If you hadn’t already noticed.
If you’re reading this blog, you probably work in a University, or are interested in higher education, so you know that there are more stories to tell than the tired UKIP one of immigration which all other mainstream parties appear to be trying to imitate.
A number of interesting publications came out in the last week or so, all about HE policy, and all worth looking at in more depth.
Firstly, Universities UK has launched its campaign “Back Universities” with three priority areas that it wants an incoming government to focus on:
- Research and innovation – making the case for closing the gap between the UK’s investment in research and innovation and that of its major competitors
- International students and immigration – calling on government and universities to work together to attract qualified international students and staff to the UK
- Student funding – highlighting the need to develop a sustainable student funding system
No surprise that once again the issue of international students is on the table –the recent decision about post-study work visas and the perceived lack of welcome are already having an impact on students from India and leading to the loss of income to a range of universities.
On student funding, another interesting publications came out recently. The Institute for Pubic Policy Research has published a report proposing that a student loan system should be extended to postgraduate study.
The paper publishes modelling of the costs and risks of a postgraduate loan scheme offering £10,000 for a taught masters course, to be repaid at 9 per cent on future earnings between £15,000 and £21,000, with other features of the scheme consistent with the existing undergraduate loans. The model assumes this is made available to roughly 47,000 full-time students and 24,000 part-time students.
Crucially, the modelling suggests a non-repayment rate (known as the RAB charge) of 6.9 per cent. This is considerably lower than the non-repayment rate of 40–45 per cent estimated for undergraduate loans.
In response a number of Russell Group universities have dismissed the idea, suggesting that scholarships would be a better approach, although Rick Muir of IPPR points out in the Guardian that a mass scholarship scheme would be unaffordable.
Finally the Institute for Fiscal Studies has written about the socio-economic differences in higher education.
Writing on the million+ website, our VC, Michael Gunn said:
“This research confirms that the support which universities provide for students when they are studying is crucial in terms of outcome. The report’s findings support the government’s decision to retain the Student Opportunity Allocation and suggest that those who say that there is no need for this funding are on the wrong side of the argument and the evidence base.

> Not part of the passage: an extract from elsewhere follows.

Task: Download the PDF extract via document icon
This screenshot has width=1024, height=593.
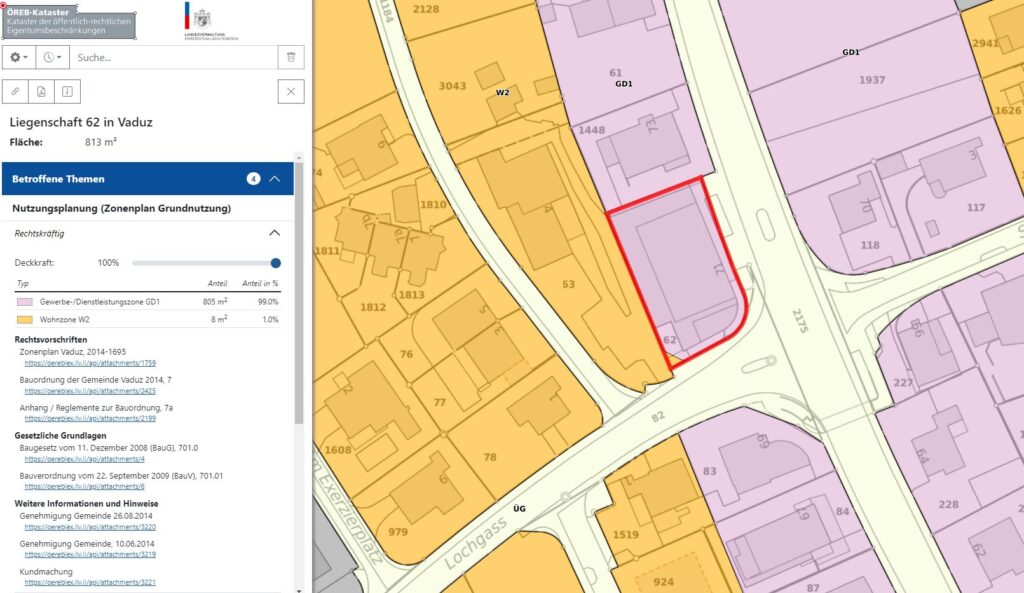Action: click(x=42, y=92)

Student Opportunity funding helps widen access to higher education but it also provides universities with vital extra funds to support students once they have entered a course and plays an important role in retention and social mobility.”
From the IFS website:
“We find that the large raw differences in university outcomes between individuals from different socio-economic backgrounds can largely be explained by the fact that they arrive at university with very different levels of human capital. Comparing individuals on the same course makes relatively little difference to the remaining socio-economic gaps in university outcomes, with those from higher socio-economic backgrounds still 3.4 percentage points less likely to drop-out, 5.3 percentage points more likely to graduate and 3.7 percentage points more likely to graduate with a first or 2:1 than those from lower socio-economic backgrounds.”
But an interesting outcome was that the performance of the school that students had attended previously had an effect on outcome:
“amongst students with the same grades on entry to university, those from worse-performing schools are less likely to drop-out, more likely to complete their degree and more likely to obtain a first or 2.1 than those from better-performing schools.”
That last gem makes it even more difficult to work with contextual admissions, or even to assess the impact of WP policies when the performance of a school is probably not a piece of data that we capture.
All in all, it seems as though the various representative organisations and think tanks are putting out information to try to inform policy at the next election. Higher education is rarely one of the top door step conversations for canvassers, but as more and more people in the UK are university educated, and more and more are questioning the role and value of HE, then we should welcome the fact that some cogent and important arguments are being aired.